Madras is the name given to a particular style of cotton fabric used in many places across the world and extensively by designers such as Ralph Lauren. Madras cotton is used to great effect in many of the Caribbean islands as the basis for their national costumes.

The fabric originated in the Southeast region of India called Madras by the British but later renamed as Chennai by the Indian government. It has a long history of being hand woven and made using bright colours. This is thought to have been reflective of the hot climate and foliage of the place where the fabric was made.

The fabric reached its height of popularity in the 18th century and was thought to have originally been made from the bark of an ancient tree called the Karvalem Patta. In the 12th century African to the Middle Eastern importers thought Madras fabric to be of high value and would import it to their respective continents to be used for headdresses.

In the 17th and 18th century during the British colonisation of India the popularity and the demand for lightweight cotton goods increased and Madras cotton was shipped to all corners of the British colonies. During the 1960’s the popularity of Madras soared again due to the vegetable dyes that were used in its production “bleeding” when the fabric was washed. What could have originally been seen as a fault in production gave the material a different non conventional look and became very fashionable at the time.

The Madras fabric that found its way to the Caribbean was influenced by the tartan worn by the Scottish regiments posted in the Southeast region of India during the 1800’s. Interestingly as with the Scottish clans adopting particular tartans to represent themselves, the Caribbean countries that use Madras in their national dress all use a different style and colour of Madras to represent their island. The island of St Lucia has even named their national costume after the fabric. Therefore it could be considered that Madras fabric has now become a sort of Caribbean tartan!

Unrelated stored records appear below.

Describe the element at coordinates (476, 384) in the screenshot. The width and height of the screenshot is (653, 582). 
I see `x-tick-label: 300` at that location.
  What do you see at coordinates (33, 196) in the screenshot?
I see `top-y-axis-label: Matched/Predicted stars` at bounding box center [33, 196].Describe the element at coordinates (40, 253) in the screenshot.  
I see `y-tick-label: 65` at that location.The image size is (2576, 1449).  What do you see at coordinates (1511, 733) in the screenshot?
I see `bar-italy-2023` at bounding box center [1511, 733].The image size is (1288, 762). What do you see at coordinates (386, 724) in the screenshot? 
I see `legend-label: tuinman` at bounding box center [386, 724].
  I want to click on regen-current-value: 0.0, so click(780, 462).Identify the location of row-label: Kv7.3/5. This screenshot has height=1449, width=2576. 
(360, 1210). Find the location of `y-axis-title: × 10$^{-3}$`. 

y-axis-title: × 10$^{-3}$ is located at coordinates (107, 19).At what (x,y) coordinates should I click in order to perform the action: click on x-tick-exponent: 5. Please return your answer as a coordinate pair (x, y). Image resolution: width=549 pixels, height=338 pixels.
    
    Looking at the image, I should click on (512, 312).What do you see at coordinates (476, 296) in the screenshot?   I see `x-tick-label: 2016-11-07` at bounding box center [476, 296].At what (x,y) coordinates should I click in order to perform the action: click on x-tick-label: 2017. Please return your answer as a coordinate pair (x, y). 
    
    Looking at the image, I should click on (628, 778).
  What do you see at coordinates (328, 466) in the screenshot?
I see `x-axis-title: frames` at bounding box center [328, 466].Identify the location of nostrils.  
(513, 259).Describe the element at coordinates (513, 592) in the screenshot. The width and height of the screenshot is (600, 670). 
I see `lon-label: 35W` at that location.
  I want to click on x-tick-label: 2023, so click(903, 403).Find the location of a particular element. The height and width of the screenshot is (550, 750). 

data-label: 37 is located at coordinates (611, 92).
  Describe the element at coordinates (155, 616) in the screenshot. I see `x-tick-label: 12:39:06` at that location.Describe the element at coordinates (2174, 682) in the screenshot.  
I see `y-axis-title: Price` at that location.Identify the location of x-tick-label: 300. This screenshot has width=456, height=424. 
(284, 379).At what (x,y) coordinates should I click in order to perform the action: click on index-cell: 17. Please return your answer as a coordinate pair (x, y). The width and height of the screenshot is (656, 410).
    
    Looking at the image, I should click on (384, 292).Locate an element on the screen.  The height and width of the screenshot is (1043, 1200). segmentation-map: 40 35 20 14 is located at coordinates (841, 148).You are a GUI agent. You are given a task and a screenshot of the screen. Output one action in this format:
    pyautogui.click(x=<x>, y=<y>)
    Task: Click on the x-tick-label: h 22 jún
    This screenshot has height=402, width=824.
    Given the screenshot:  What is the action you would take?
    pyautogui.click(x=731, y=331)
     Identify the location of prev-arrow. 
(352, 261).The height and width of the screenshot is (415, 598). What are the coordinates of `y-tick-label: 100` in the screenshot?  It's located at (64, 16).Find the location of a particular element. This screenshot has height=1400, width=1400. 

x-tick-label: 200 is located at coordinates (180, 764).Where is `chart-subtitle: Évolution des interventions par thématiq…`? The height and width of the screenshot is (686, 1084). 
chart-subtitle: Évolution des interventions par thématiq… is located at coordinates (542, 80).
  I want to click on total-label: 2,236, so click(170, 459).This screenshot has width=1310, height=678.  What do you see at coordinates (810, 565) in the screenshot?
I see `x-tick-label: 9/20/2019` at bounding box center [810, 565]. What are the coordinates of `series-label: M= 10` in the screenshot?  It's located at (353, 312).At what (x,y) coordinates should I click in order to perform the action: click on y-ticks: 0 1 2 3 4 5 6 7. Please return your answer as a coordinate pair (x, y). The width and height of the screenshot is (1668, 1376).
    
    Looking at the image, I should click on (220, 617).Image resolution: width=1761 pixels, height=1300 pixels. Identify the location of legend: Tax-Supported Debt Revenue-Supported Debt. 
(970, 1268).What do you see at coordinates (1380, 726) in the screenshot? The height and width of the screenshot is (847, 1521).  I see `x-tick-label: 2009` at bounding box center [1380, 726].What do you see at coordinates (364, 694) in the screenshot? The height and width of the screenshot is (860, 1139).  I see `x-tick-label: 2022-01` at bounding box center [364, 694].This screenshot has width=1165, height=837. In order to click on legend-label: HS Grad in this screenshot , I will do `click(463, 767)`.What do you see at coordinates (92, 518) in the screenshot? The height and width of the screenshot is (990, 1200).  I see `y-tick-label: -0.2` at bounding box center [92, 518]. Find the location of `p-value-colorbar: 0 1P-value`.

Madras cotton is still produced in Southeast India and the population of this region are very proud of its global popularity and history. According to the U.S Federal Trade Commission Madras cloth labelled and sold as such in the U.S must come from the city of Chennai. Although the fabric no longer bleeds due to fastening agents being used in the dying process it still remains a popular fabric with designers and is the mainstay of the “preppy” style.

From Ralph Lauren to J crew many American designers and design houses use Madras fabric in their designs. In the wider Diaspora artisans and designers such as Onekana ‘Be Seen’ and Blackbird Designs have used madras in for everything from shoes to trench coats.